# [Problem requirements]
Please output the data below exactly as given, starting at its first line and stopping after the line that contains "Open 明细 discount".

# [Materials provided]
==========

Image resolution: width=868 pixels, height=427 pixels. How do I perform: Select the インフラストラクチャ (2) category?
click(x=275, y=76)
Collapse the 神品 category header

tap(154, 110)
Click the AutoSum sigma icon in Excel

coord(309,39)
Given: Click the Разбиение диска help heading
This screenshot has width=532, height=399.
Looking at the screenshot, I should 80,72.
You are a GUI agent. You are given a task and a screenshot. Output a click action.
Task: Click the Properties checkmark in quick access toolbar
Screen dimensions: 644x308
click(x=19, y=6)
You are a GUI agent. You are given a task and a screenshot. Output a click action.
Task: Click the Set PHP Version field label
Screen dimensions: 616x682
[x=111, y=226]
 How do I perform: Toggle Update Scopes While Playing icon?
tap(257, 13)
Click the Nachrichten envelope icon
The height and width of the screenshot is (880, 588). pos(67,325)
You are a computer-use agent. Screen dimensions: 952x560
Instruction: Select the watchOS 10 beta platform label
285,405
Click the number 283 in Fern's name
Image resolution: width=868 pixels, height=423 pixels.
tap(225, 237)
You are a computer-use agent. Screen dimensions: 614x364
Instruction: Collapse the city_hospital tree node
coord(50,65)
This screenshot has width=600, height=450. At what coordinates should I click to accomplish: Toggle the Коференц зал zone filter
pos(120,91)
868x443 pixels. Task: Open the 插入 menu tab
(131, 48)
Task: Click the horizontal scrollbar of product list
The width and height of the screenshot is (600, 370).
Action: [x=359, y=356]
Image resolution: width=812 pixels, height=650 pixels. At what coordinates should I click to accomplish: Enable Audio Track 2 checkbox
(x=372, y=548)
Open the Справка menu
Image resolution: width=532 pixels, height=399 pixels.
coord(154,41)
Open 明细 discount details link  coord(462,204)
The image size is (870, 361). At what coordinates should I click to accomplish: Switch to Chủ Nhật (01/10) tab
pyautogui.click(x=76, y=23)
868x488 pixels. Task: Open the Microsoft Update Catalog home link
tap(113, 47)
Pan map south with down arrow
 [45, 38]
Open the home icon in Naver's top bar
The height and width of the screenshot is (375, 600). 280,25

==========

# [Completed exercise]
Image resolution: width=868 pixels, height=427 pixels. How do I perform: Select the インフラストラクチャ (2) category?
click(x=275, y=76)
Collapse the 神品 category header

tap(154, 110)
Click the AutoSum sigma icon in Excel

coord(309,39)
Given: Click the Разбиение диска help heading
This screenshot has width=532, height=399.
Looking at the screenshot, I should 80,72.
You are a GUI agent. You are given a task and a screenshot. Output a click action.
Task: Click the Properties checkmark in quick access toolbar
Screen dimensions: 644x308
click(x=19, y=6)
You are a GUI agent. You are given a task and a screenshot. Output a click action.
Task: Click the Set PHP Version field label
Screen dimensions: 616x682
[x=111, y=226]
 How do I perform: Toggle Update Scopes While Playing icon?
tap(257, 13)
Click the Nachrichten envelope icon
The height and width of the screenshot is (880, 588). pos(67,325)
You are a computer-use agent. Screen dimensions: 952x560
Instruction: Select the watchOS 10 beta platform label
285,405
Click the number 283 in Fern's name
Image resolution: width=868 pixels, height=423 pixels.
tap(225, 237)
You are a computer-use agent. Screen dimensions: 614x364
Instruction: Collapse the city_hospital tree node
coord(50,65)
This screenshot has width=600, height=450. At what coordinates should I click to accomplish: Toggle the Коференц зал zone filter
pos(120,91)
868x443 pixels. Task: Open the 插入 menu tab
(131, 48)
Task: Click the horizontal scrollbar of product list
The width and height of the screenshot is (600, 370).
Action: [x=359, y=356]
Image resolution: width=812 pixels, height=650 pixels. At what coordinates should I click to accomplish: Enable Audio Track 2 checkbox
(x=372, y=548)
Open the Справка menu
Image resolution: width=532 pixels, height=399 pixels.
coord(154,41)
Open 明细 discount details link  coord(462,204)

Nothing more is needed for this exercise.